Top 5 Internet and Phone Scams That Target Seniors
Senior citizens are the demographic of choice for online scammers for a number of reasons. First of all, some seniors may be less tech-savvy than younger generations and therefore more inclined to click fraudulent links, respond to phishing attempts, or divulge personal information to unknown third parties. Second, criminals tend to view seniors as having more discretionary income on hand than younger individuals, making them a low-risk but potentially high-reward target.
As a result, seniors lose nearly $3 billion annually due to various scams, schemes, and fraudulent practices perpetrated online or via telephone. What’s more, since many of these financial crimes go unreported or are otherwise untraceable, most of the lost funds are never recovered. These facts should make Internet and phone scams a major concern for all seniors or their legal guardians.
If you are a senior or are concerned about protecting a parent or grandparent, then you should be particularly aware of these five Internet and phone scams:
- Medical scams: From counterfeit prescription drugs to “miracle”cures, anti-aging products, and fake health insurance policies, today’s con artists are relentless in trying to peddle medical-related goods and services to unsuspecting victims.
- Financial scams: There are far too many financial scams to enumerate here, but some common ones include the promise of very high returns on investments, refinance assistance on mortgages, and bogus sweepstakes or lottery winner notifications that require advanced fees to claim the prize.
- Grandparent/“It’s me” scams: In this well-publicized scam, a caller poses as the target’s grandchild or relative and asks for an immediate bank or wire transfer to get out of an emergency situation. Often, the caller doesn’t even use a name, instead saying something along the lines of “Hi Grandma, it’s me” before rushing into a well-rehearsed sob story.
- Funeral/Cemetery/Debt scams: Criminals prey on grieving family members by claiming that a recently deceased person, whose details were gleaned from the obituary page, owes an outstanding debt or has purchased (but not yet paid for) funeral services or a cemetery plot from a particular company.
- Computer virus scam: Would-be identity thieves pose as IT specialists and tell targets that their computer has been infected with a virus. The thieves then instruct the target to log onto a website that will supposedly fix the problem, but actually allows the target’s computer to be controlled and scanned for personal information.

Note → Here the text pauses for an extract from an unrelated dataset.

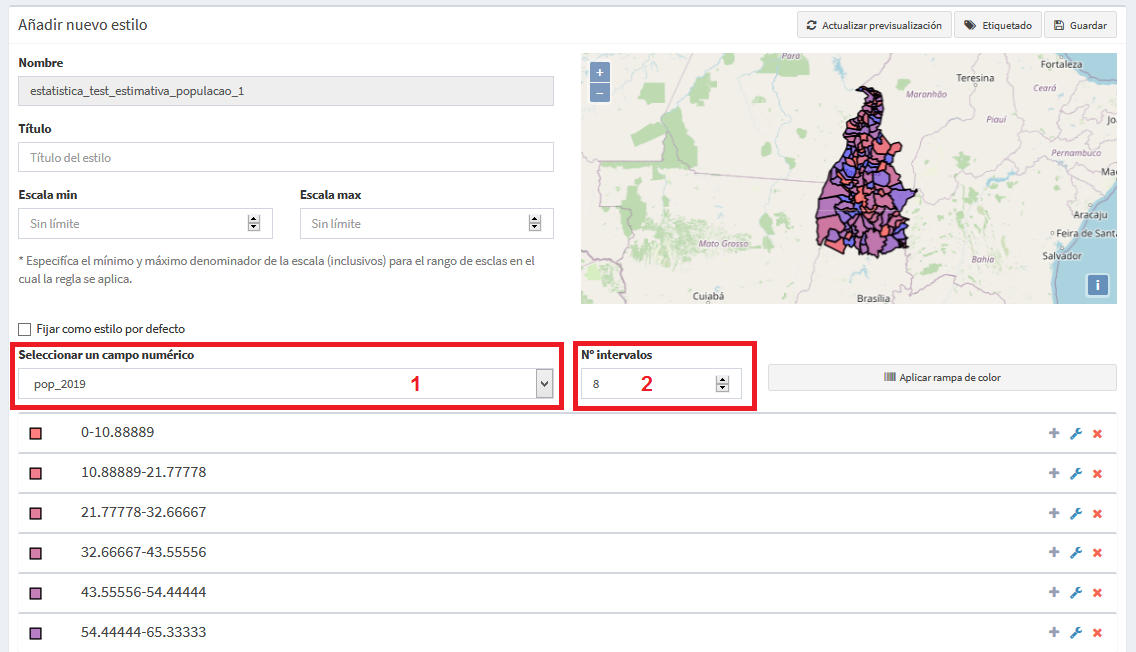The height and width of the screenshot is (652, 1136).
Task: Enable Fijar como estilo por defecto
Action: pyautogui.click(x=25, y=330)
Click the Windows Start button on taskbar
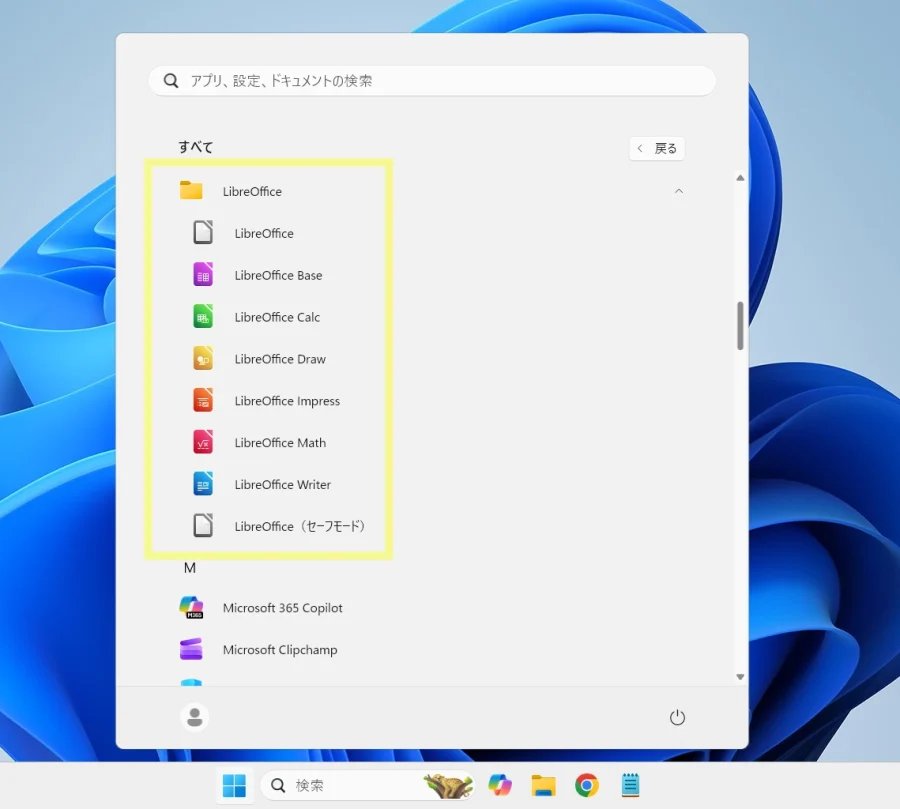Viewport: 900px width, 809px height. 234,785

The best way to protect your assets against scams and cons like the ones listed here is never to reveal sensitive data, such as your social security number, credit card number, or bank account information, to people or companies you’ve never heard of and to be wary of any deals that sounds too good to be true. Legitimate offers can be researched, vetted, and verified, so take your time before making any decisions that have the potential to impact your financial stability.